Once again, we have entered the season of Lent, a period of grace and opportunity. This period is a sign of God’s care and concern despite our disobedience and denial. God calls us to use this opportunity to turn away from evil and turn towards God. This is a constant struggle. A reflective way of looking at life is to see it as a struggle between sin and grace, selfishness and holiness. Our time on earth will be successful in the measure that we put aside sin and try to live by the grace of God. 

The first humans, Adam and Eve, are imagined as preferring their own inclinations to the will of God. Jesus, the Saviour, on the contrary resisted temptation, remaining faithful to what God the Father required of him. St Paul reflects on how these choices affect us: Adam’s sin brought trouble on all, but we are saved and offered new life because of the fidelity of Christ.

An old priest who was blind for many years before his death, liked to urge his penitents to renew their efforts with these inspirational lines:

“We are not here to play,
to dream, to drift. We have good work to do,
and loads to lift. Shun not the struggle.
Face it. ‘Tis God’s gift.”

Temptation in one form or another is an unavoidable part of life.

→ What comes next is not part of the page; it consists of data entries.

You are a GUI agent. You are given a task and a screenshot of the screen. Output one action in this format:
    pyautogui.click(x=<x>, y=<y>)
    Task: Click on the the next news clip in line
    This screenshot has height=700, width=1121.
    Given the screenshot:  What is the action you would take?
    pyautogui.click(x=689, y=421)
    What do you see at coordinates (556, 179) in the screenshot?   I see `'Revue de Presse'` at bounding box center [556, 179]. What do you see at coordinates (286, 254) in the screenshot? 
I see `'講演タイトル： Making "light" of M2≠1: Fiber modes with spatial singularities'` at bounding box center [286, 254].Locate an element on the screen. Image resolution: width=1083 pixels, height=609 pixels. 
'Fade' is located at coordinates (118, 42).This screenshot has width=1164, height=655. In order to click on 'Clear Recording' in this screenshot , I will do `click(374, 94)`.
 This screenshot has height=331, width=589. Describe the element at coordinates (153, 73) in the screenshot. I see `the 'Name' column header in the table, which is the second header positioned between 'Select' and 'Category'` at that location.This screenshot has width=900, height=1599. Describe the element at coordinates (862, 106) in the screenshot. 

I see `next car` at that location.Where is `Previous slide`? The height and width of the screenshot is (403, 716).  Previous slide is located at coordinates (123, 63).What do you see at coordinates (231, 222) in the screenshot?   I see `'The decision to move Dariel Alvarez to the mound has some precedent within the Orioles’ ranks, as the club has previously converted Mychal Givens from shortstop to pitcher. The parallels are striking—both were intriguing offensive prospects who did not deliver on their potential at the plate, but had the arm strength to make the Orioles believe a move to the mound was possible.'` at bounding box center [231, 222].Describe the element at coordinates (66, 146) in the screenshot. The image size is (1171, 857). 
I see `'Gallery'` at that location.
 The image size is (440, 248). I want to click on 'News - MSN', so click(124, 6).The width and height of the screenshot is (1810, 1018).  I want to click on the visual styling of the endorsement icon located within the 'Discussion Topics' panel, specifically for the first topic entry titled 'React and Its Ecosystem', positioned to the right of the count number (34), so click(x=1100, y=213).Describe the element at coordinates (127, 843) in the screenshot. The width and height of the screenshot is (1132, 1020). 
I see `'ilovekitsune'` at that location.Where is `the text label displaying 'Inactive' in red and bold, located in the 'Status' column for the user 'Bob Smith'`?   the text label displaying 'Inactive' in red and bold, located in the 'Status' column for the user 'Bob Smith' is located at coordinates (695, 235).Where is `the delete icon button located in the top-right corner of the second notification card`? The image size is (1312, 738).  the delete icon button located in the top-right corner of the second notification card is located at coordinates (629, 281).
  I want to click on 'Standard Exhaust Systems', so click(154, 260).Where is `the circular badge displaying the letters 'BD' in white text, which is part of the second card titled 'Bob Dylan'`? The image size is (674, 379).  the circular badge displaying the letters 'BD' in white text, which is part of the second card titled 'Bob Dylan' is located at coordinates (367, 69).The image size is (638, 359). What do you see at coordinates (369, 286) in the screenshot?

If we honestly examine our daily experience, we can find many aspects of temptation: impulses or tendencies counter to the right way of doing things. 

Our real growth to Christian maturity comes by acknowledging and accepting the vocation of struggling against temptation, to achieve the kind of behaviour and attitudes Jesus expects. We must submit our behaviour to his gospel. Christ and Adam show the two opposite reactions in face of temptation: Adam, archetype of sinful, evasive, self-seeking humanity, finds plausible reasons to yield to it, and rebels against God’s will. Jesus, archetype of the new God-seeking man, resists temptation even repeatedly. It can only be conquered by this blend of patience and loyalty, supported by trust that what God requires of us is what is best for us. 

One way of understanding Lent is to see it as the time when we try to give in to the many ways that God may be trying to touch our lives. We often think of Lent as a time when we try to give up things. There can be a real value in that. However, more fundamentally and more positively we might think of Lent as a time when we give in to the Lord who is always present to us and calling out to us. The church sets aside this season of Lent as a reminder that we may need to awaken spiritually. As we awaken spiritually, as we give in to the Lord, as we become more aware of the Lord who is around us, above us, below us, at our right hand and at our left hand, then we may experience a new desire to give up whatever is not serving our relationship with the Lord. We entered this season of Lent not just as individuals but as a community of faith. It is as a community that we are called to turn more fully towards the Lord and to walk together in his company towards Holy Week.